**WHAT TO PRODUCE**
How many of the lines below contain the word "pixels"? Reply with the count alone.

**EXTRACTED INFORMATION**
**********

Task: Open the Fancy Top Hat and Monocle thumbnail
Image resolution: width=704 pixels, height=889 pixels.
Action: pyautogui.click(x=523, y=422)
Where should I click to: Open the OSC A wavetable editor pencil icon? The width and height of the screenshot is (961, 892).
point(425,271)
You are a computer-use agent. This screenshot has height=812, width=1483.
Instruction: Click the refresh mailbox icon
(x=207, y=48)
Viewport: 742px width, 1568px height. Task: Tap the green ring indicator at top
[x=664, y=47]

**********

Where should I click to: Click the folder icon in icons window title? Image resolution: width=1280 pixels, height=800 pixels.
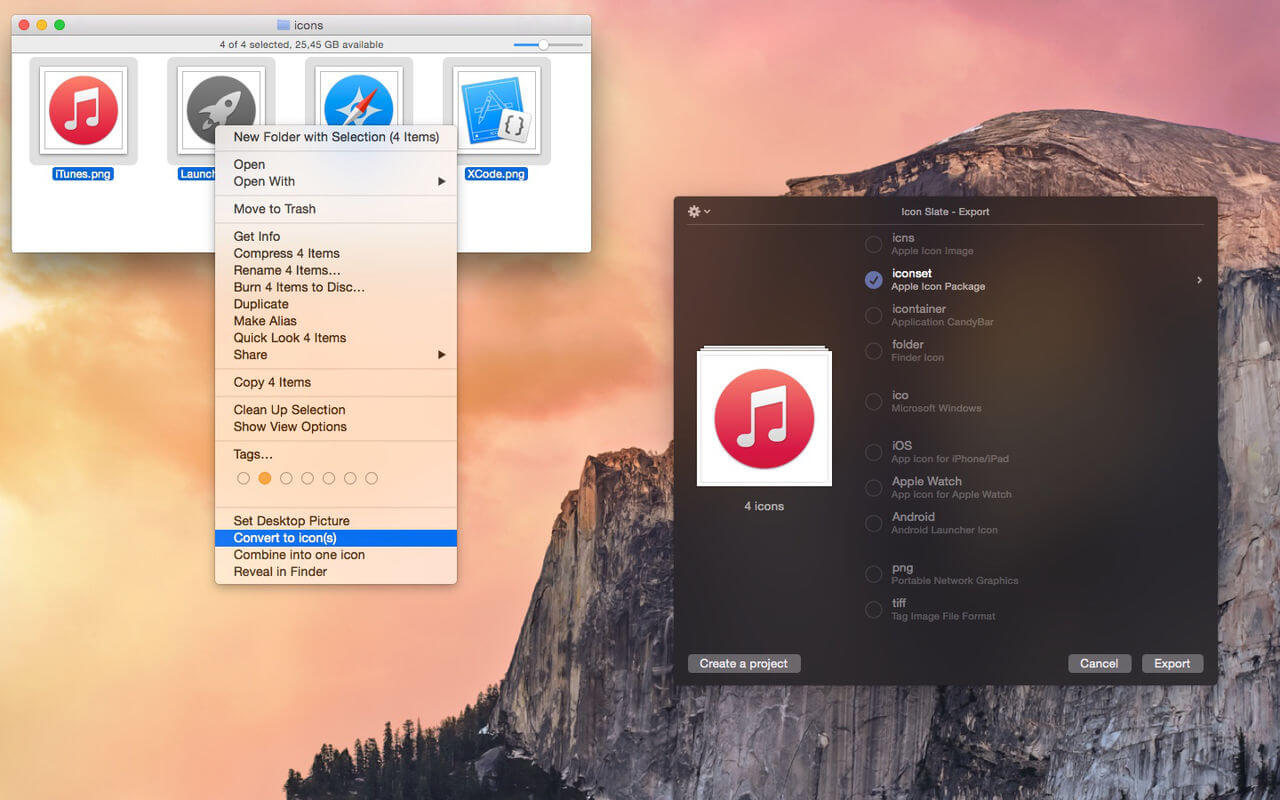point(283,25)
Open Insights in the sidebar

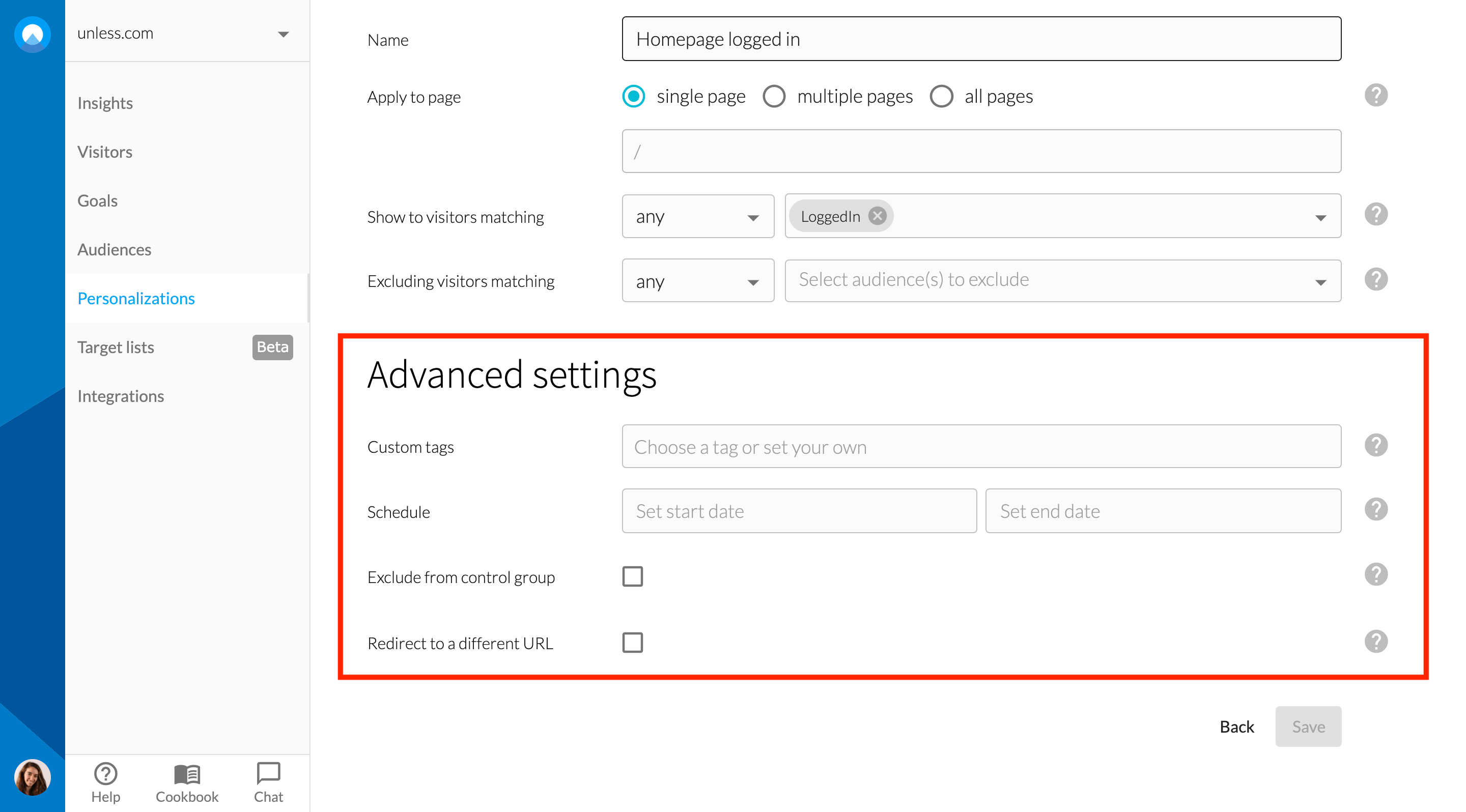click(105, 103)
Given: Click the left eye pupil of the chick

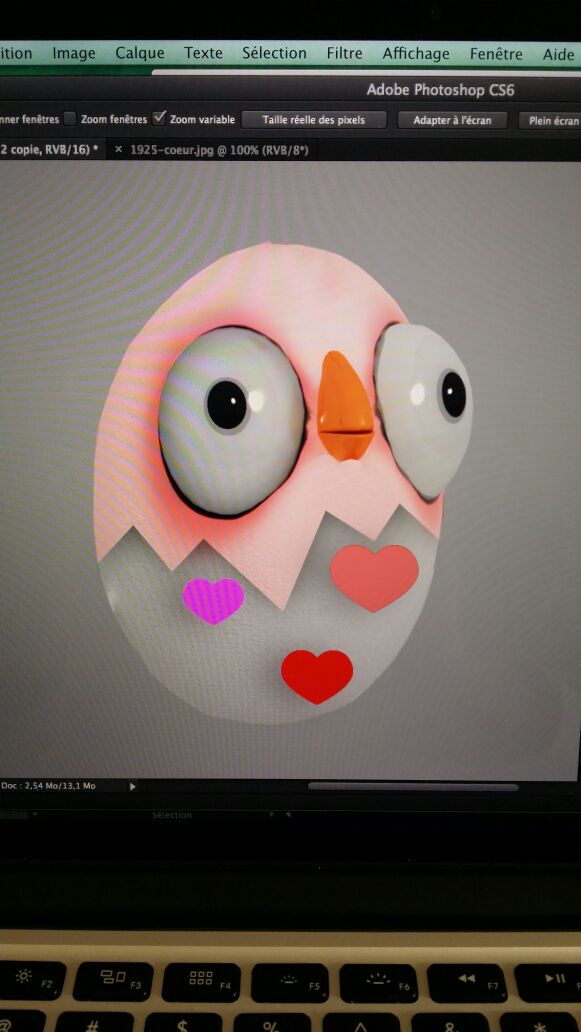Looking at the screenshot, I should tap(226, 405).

**********

**ANSWER TO THE TASK**
2